Petitor doesn't know the difference. The creatures he fights are real to him, no matter what the Man Behind the Controller would say. Hence Raiden is correct (to an extent) when he yells at the Colonel in Metal Gear Solid 2: “We're out here, we bleed, we die!” To Petitor, reality is what is in front of him, all digital, all binary, all yeses and nos. He is compelled at all times--that is part of his reality. When the game is off, he does not perceive, he does not dream, he does not exist, he does not suffer. He is in the same status as when the game was saved. He is not real, not only because his game has not been (nor, indeed, can be) made, but because the digital manifestation of him is unreal.


Bonus Level: The game is unreal again: This is a different type of unreal, one that is called such not because it does not exist, but because it is the anti-real--hyperreal, a type of real that has become much more (and, paradoxically, much less) than the real itself. It is the currency of our times. Baudrillard would say that the hyperreal is “the generation by models of a real without origin or reality” (1). Is this not the game, then? 'Models of a real' person, such as any 'realistic' avatar (Petitor), who is without both origin (the gamer can give an address, but what about Petitor--or any avatar, for that matter. Where is he located? Where on the disc can one point and say, “There, there is Petitor, in all his potential!”? Scattered over the reflective plastic, the only traceable, significant locus for a character is inside the gamer, in Level Three) and reality.


The hyperreal is the evolution of reality in modernity. Symbols and signs argue for significance, an argument that stifles itself with its own bombast and ferocity. Within the game, comes the ideal once more, the idea that what matters in the world of the game is noticeable above all other signs.
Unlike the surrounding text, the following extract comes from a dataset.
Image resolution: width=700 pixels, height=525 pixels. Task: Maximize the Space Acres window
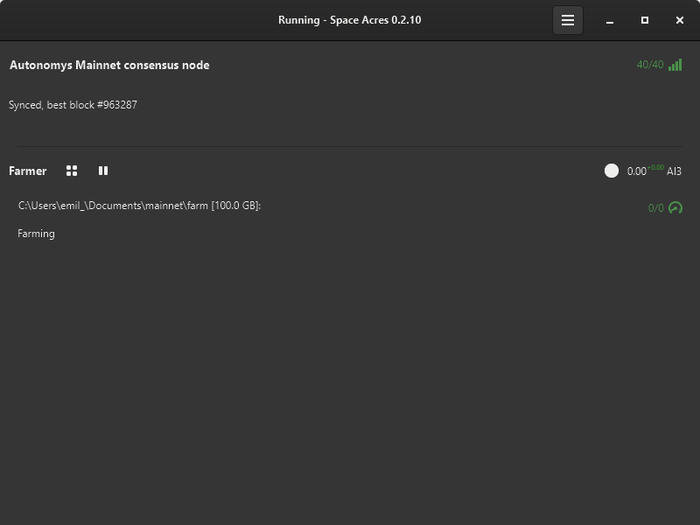point(645,20)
This impossibility in the 'real world' is easily and frequently invoked in the 'game world.' Keys sparkle, healing items shimmer, important documents are the only readable areas of the desk, arrows point the way to the next destination. Would that such a convenience existed in the 'real world'!


Thus the hyperreal of the video games reterritorializes what has been subsumed in the hyperreal of modernity, a standing against oversaturation of symbolism by limiting significance into the confines of the game. Little wonder, then, that morality within the game is limited, too.


Moving away from the theory, a question is raised by Petitor, who has just killed his father (a common enough motif in a game). Now is the chance for the narrative to assert itself, to make Petitor seem real as only fiction can be. Now is the chance for the avatar to wonder what he has become, who he truly is, why he does what he does. Instead, Petitor grabs the sword his father wielded and hurries away, not a backward glance, for the gamer wants to get some more orbs in order to level up.


Why is there no ontological crisis of reality in most games? Why do most games avoid the question of selfhood, the duplicity of potential reality, the wonder at existence? Games aspire to hide behind natural human desires--of violence, destruction, sexuality, creation--yet cannot come to grips with what it is--or is not? Perhaps this is why MGS2 is so important and difficult a text. Perhaps this is why the ending of Resident Evil 5 is simultaneously correct (Chris comes to an answer that has plagued him throughout the game) and erroneous (Chris fails to realize the price that must be paid for the thousands of human lives he and Sheva have snuffed out). Until the game is brave enough to consider the repercussions of the dark side of the human soul, instead of just its outward forms of violence and depravity, the genre as a whole will be unable to step into and accept the very hyperreality that it embraces--one in which signs are one more thing under human control.